Qué bien se siente el cuerpo después de un día de bracear. Cansancio venturoso. El recuerdo de la luz salpicada envuelve las horas secas de la piel de la mujer que nada en “las aguas libres y en la de los lagos, / que no son más que cielos arrastrados” -para flotar con palabras de Viel Temperley- y añora la inmersión en un sueño marino donde los brazos se alargan en un crol idealizado. Las viajeras del agua fundan un coraje solitario en busca de una libertad íntima que solo comparten con el mar, con el río. Una de esas viajeras, la protagonista de esta historia, se llamaba Florence y fue una nadadora que cruzó a comienzos de la década del cincuenta el Canal de la Mancha en ambas direcciones. Durante dos años se preparó en las aguas sediciosas del Golfo de Pérsico (consiguió un trabajo en una compañía petrolera en Arabia Saudita y entrenaba en sus días y horas libres) y en agosto de 1950, unos meses antes de cumplir treinta y dos años (lo había intentado antes en un concurso organizado por el Daily Mail pero no la aceptaron por falta de “una reputación significativa”), cruzó el Canal de la Mancha durante 13 horas y 20 minutos. Lo hizo de Francia a Inglaterra superando el récord que había logrado Gertrude Ederle en 1926. Unos meses después, en septiembre de 1951, lo volvió a cruzar con el viento en contra y una niebla que exageraba anhelos cinematográficos pero esta vez lo hizo de Inglaterra a Francia y en 16 horas y 22 minutos. Florence cruzó el Canal cuatro veces más y también cruzó El Estrecho de Gibraltar, el del Bósforo, el de los Dardanelos, el Canal de Bristol.
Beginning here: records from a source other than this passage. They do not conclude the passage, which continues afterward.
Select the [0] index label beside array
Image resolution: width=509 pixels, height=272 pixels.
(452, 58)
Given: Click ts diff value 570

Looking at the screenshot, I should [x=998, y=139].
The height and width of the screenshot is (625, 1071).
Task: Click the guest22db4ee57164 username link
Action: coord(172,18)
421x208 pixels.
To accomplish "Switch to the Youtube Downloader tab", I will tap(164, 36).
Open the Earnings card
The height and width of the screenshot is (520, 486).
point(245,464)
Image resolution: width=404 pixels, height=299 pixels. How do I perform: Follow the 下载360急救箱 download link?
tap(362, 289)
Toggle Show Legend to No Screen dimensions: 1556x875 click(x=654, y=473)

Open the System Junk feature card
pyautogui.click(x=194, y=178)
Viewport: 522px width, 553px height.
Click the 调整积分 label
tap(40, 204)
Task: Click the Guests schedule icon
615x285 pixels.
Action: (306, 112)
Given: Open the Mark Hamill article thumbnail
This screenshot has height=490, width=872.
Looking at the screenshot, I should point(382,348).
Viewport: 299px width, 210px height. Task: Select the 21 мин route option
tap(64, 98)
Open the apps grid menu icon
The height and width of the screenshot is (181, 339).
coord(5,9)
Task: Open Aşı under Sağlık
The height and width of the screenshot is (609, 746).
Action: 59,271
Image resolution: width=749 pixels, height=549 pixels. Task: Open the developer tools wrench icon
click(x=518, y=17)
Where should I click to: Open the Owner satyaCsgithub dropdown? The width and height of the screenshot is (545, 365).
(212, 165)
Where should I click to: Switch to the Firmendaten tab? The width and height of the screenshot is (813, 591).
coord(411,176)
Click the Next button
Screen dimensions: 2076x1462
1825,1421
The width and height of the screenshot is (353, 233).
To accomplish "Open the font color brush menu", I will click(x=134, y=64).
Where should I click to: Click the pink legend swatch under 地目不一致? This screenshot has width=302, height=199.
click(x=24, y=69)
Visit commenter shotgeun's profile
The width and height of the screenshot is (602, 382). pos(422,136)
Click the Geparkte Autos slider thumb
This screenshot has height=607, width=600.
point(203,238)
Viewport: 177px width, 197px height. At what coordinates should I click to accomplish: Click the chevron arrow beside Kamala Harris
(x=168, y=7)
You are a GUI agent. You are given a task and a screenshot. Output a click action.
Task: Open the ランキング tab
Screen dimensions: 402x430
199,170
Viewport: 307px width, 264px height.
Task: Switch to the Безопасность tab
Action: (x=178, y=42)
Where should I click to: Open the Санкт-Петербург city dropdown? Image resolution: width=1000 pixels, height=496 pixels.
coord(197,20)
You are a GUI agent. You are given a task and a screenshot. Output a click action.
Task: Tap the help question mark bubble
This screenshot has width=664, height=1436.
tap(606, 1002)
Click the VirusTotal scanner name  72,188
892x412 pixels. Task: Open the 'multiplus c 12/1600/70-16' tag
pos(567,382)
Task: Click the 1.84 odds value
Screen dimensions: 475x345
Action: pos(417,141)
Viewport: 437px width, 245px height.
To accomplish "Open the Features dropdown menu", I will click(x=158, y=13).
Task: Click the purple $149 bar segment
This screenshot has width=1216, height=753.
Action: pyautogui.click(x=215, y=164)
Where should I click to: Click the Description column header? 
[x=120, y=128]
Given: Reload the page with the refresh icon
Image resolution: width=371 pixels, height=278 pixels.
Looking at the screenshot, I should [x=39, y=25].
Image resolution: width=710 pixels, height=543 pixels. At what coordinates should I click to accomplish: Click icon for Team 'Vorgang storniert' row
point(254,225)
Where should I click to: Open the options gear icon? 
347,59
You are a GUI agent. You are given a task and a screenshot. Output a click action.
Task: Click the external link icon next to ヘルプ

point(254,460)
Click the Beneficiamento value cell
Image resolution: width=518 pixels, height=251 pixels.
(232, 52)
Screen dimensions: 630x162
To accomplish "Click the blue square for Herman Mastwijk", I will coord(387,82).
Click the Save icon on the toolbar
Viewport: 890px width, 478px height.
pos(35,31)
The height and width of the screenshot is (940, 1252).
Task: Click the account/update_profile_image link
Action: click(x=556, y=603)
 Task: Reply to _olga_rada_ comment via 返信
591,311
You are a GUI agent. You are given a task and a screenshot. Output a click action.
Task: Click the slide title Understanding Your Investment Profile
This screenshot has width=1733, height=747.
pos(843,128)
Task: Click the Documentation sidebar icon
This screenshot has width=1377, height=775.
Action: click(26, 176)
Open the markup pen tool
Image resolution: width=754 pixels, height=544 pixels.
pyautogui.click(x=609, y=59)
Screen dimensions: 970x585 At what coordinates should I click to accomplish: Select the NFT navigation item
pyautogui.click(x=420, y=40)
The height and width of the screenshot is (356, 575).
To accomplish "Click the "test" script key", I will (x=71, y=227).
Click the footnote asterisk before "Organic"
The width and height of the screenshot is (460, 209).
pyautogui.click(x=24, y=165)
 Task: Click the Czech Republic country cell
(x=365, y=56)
Hija de un policía y de una ama de casa, creció en la playa (nació en San Diego, California) y a los seis años por insistencia de un tío ya nadaba con un número de competición en el cuerpo. A los diez años casi pone sus pies en el podio después de un nado nocturno en aguas nada calmas en la boca de la Bahía de San Diego y a los once ganó su primera carrera, la campeona había aprendido que la resistencia y la estrategia iban a ser sus compañeras incondicionales. Tal vez ese día supo que existiendo el océano donde la distancia real por recorrer la disponen las mareas, los vientos, los animales que lo habitan, las corrientes y la voracidad de las olas, el largo de una pileta con cloro no era su agua preferida.
En 1952 rodeada de pequeños botes preparados para espantar tiburones y para asistirla (en uno de esos botes iba su mamá) intentó cruzar los treinta y cuatro kilómetros que separan la isla Catalina de la costa de California pero una niebla espesa le puso fin a las quince horas de nado; cuando se subió al bote vio que estaba muy cerca de la orilla. Dos meses después, acompañada por la imagen de aquella orilla por alcanzar, logró la hazaña. El lago Ontario, el Estrecho de Juan de Fuca y el Mar de Irlanda no aceptaron sus brazadas y la vencieron. Y entonces fue náufraga, fugaz pero náufraga. Se casó y se divorció dos veces, fue maestra de natación, coach de Esther Williams y corredora de bolsa. Enferma de leucemia murió en San Diego. Sus cenizas nadan en el océano Pacífico, frente a Point Loma, la tierra de su infancia. Como Gertrude, como Florence, como María Inés Matos, Diana Nyad y tantas otras, las viajeras del agua unen costas remotas y conquistan mares con la osadía de su cuerpo ondulante.